Behavioral Analysis in Threat Extinction Study
Behavioral scoring was done blind to cannula placements, offline from video recordings of the test sessions. Time spent expressing vigilant behaviors (VB) was scored both during the 20 s CS and the immediately preceding 20 s BL as for cardiovascular analysis. We calculated a CS-directed measure by subtracting BL from the CS period (CS–BL). These included vigilant scanning, attentive scanning of the surroundings accompanied by a tense body posture, often marked by a forward extension of the body or head (Mikheenko et al. 2010; Agustín-Pavón et al. 2012), and head-jerks, defined as rapid lateral movements of the head. The CS-directed VB data were normalized as described above for MAP, with PreUS subtracted from subsequent CS pairs for all sessions.
Statistical Analysis
Cardiovascular and vigilant behavior data were statistically analyzed by mixed-model ANOVA performed with R (version 3.6.3; R Core Team, 2020) with the R Studio interface (version 1.2.5033; Rstudio, Inc.) using the lme4 package for linear mixed-effects modeling (Bates et al. 2015) with type III sums of squares and the Satterthwaite approximation for degrees of freedom (reported to nearest integer). Normality was assessed via a Shapiro–Wilk test on the residuals of the model. In instances where normality could not be assumed, an aligned-rank transformation of the data was performed using ARTool package (Wobbrock et al. 2011). Following such a transformation, data were analyzed by an analysis of variance using type III sums of squares Wald F tests with Kenward–Roger approximation for degrees of freedom. Separate ANOVAs were performed for each phase across cardiovascular and behavioral measures with α controlled per ANOVA. Where applicable, area (aMCC vs. pMCC), treatment (saline vs. muscimol/baclofen), and trials (PreUS, CS pair 1 … CS pair n) were treated as fixed effects with subject added as a random effect. For extinction and recall phases, effects across the duration of the session (factor: Time) were first investigated as a two-level factor included in the omnibus analysis (first and second halves of respective phase). If an interaction was found with factors of interest, it was followed up using the full number of factor levels (10 and 8 trials—CS pairs—for extinction and recall, respectively). Pairwise comparisons were conducted using emmeans package (Lenth 2020) with Tukey adjustment to control familywise error rate with multiple comparisons.
Results
Inactivation of aMCC Reduced the Anxiety-Like Responses to Postencounter Distal (Uncertain), Threat in the Form of an Unknown Human
Inactivation of the aMCC during the HI test induced an anxiolytic-like effect evidenced by a significant reduction in the EFA anxiety score (Fig. 4A, left). The opposite, a mild anxiogenic-like effect was apparent following inactivation of the pMCC, with a trend for an increased EFA score (Fig. 4A, right). A linear mixed-model ANOVA revealed a significant treatment by area interaction (F1, 22.97 = 14.62; P = 0.001). Compared with saline, inactivation of the aMCC reduced anxiety-like behaviors (post hoc contrast t-ratio23 = −3.46; P = 0.002), while inactivation of the pMCC had a trend toward an increase in anxiety-like behaviors (post hoc contrast t-ratio23 = 1.99; P = 0.058).

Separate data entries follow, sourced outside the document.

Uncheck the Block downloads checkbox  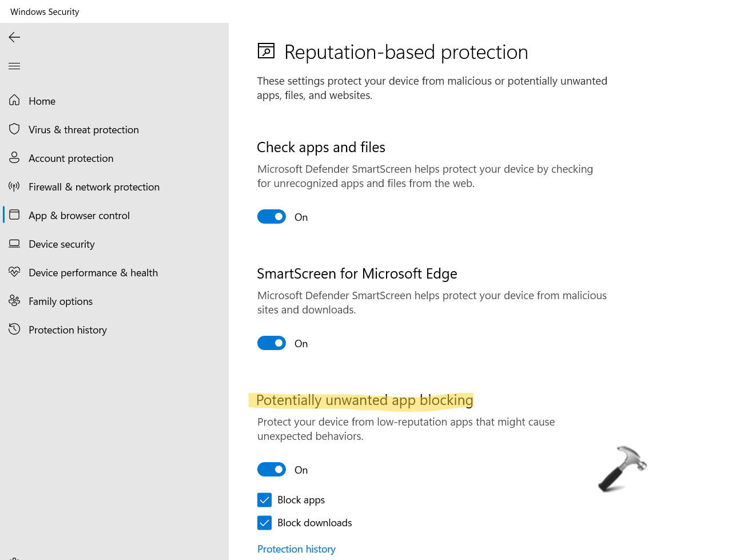(x=265, y=523)
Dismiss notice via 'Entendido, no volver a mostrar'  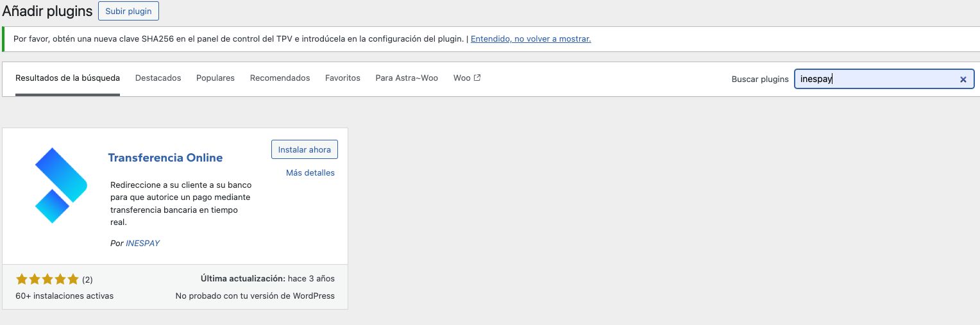click(530, 38)
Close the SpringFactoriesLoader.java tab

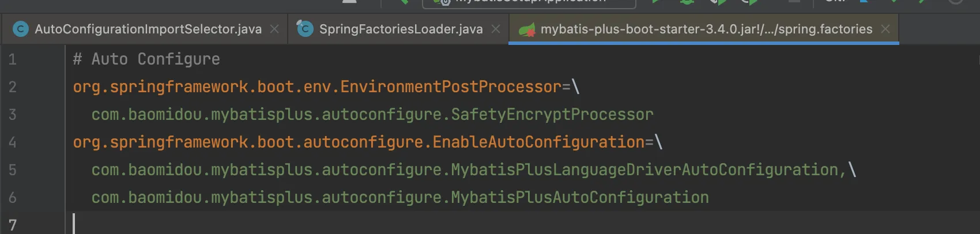pyautogui.click(x=496, y=29)
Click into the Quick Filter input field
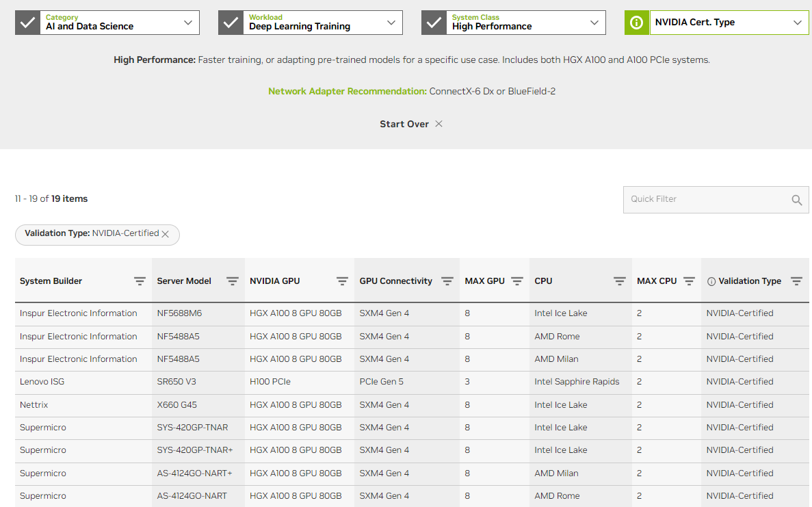The image size is (812, 507). pyautogui.click(x=705, y=200)
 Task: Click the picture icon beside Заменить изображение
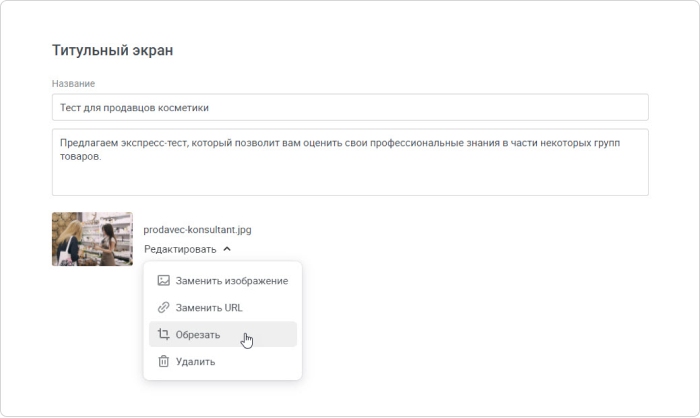163,280
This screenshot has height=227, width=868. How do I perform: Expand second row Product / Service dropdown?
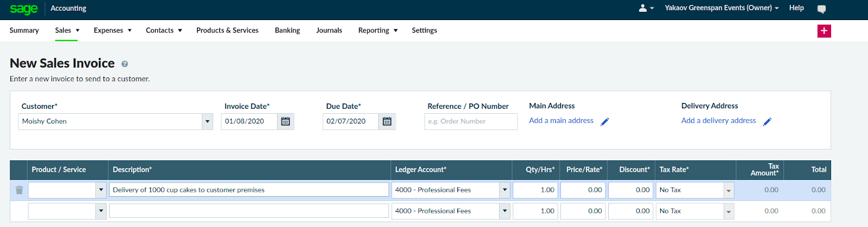click(101, 211)
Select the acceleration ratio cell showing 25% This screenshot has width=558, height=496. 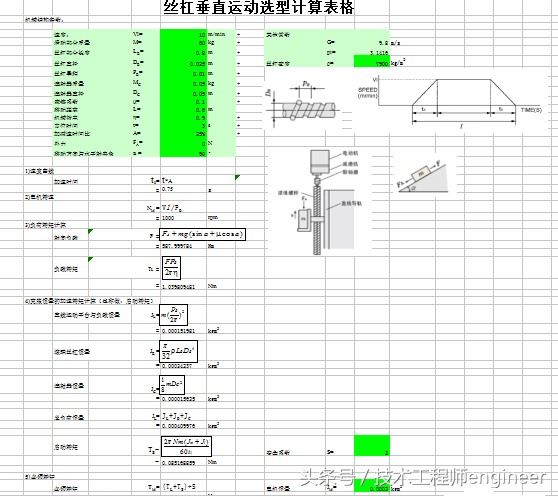183,134
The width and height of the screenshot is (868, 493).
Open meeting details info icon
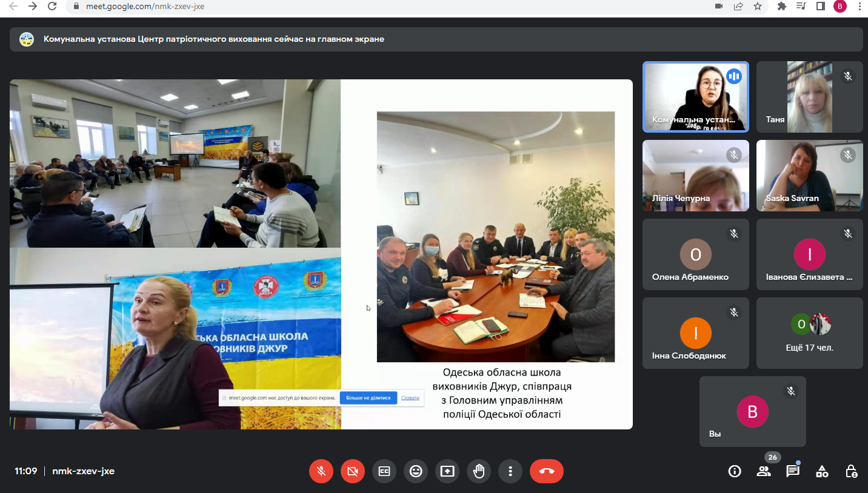click(x=735, y=471)
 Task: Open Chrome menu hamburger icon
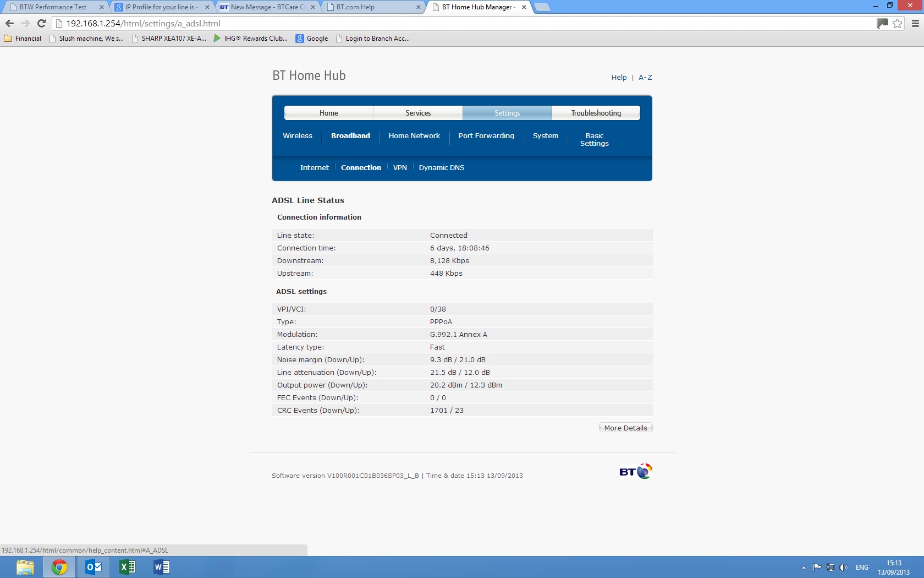point(915,23)
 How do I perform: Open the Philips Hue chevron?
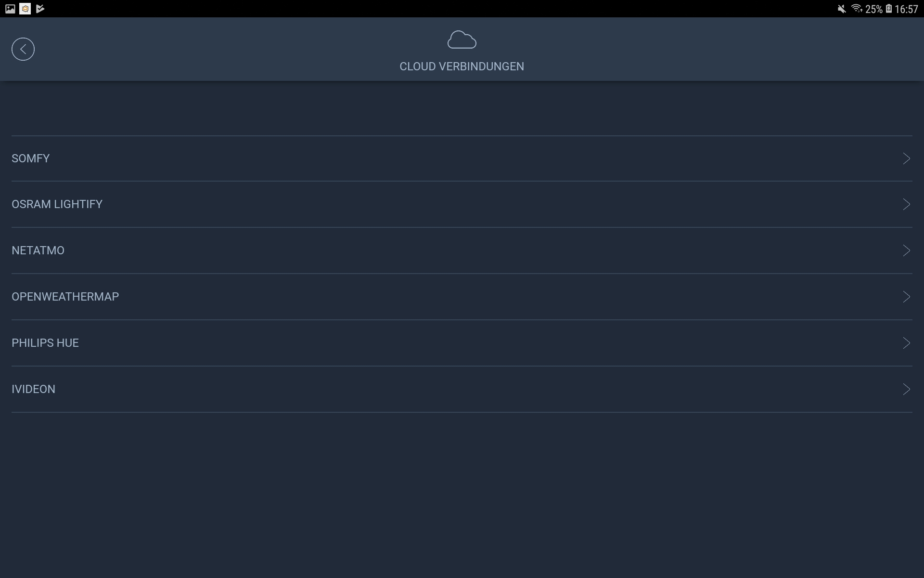[x=906, y=343]
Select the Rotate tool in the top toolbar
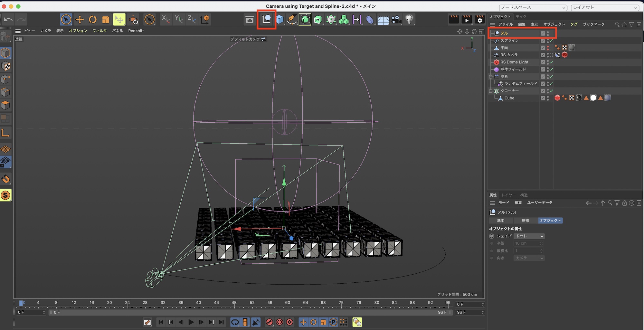 point(93,20)
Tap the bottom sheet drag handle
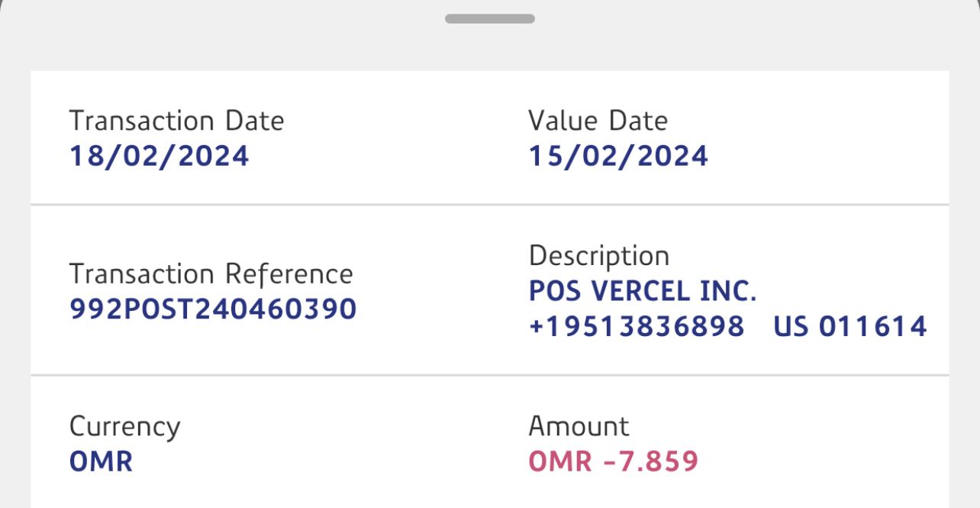The image size is (980, 508). [489, 18]
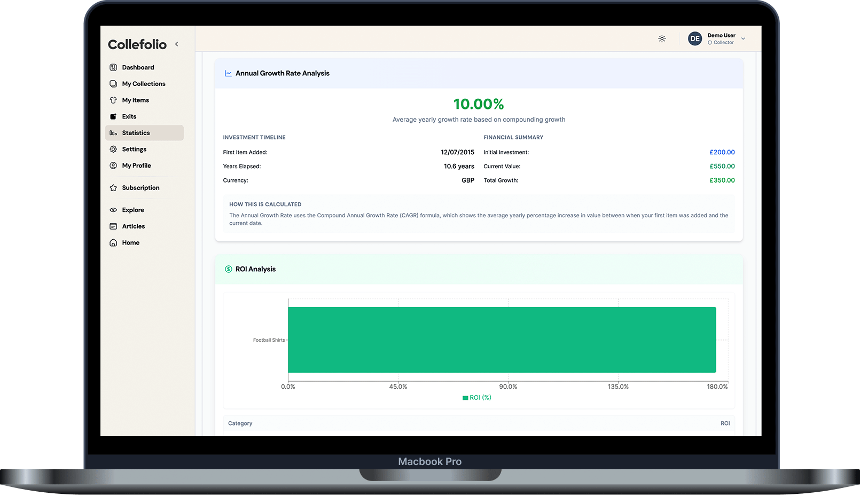Screen dimensions: 860x504
Task: Click the Settings gear icon
Action: pyautogui.click(x=113, y=149)
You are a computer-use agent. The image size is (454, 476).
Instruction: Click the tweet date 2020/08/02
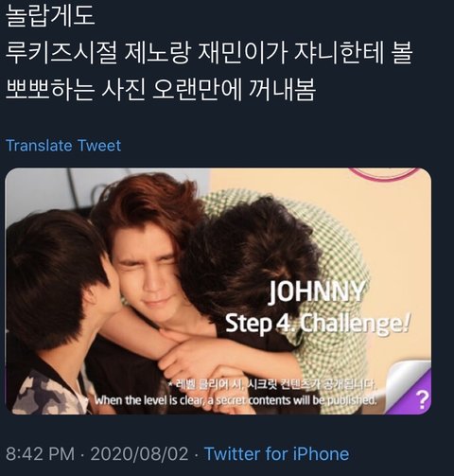[x=139, y=454]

To further determine the behavioral components that underpinned the differences in the composite anxiety scores between aMCC and pMCC after inactivation, additional analyses were performed on the individual behavioral measures of the HI test (see Supplementary Table 3). They revealed that while the anxiolytic-like effect of aMCC inactivation was mainly driven by a specific decrease in height and bobs, and an increase in locomotion (two-tailed, paired t-test control vs. inactivation, height: P = 0.014; bobs: P = 0.024; locomotion: P = 0.019; Fig. 4B), the mild anxiogenic-like effect of pMCC inactivation was driven by a reduction in both time spent at the front (TSAF) and locomotion, indicative of an avoidant response (two-tailed, paired t-test control vs. inactivation, TSAF: P = 0.046; locomotion: P = 0.017; Fig. 4C). During the preceding separated phase, only inactivation of the aMCC showed increased locomotion, with no effect on all other measures (see Supplementary Table 4).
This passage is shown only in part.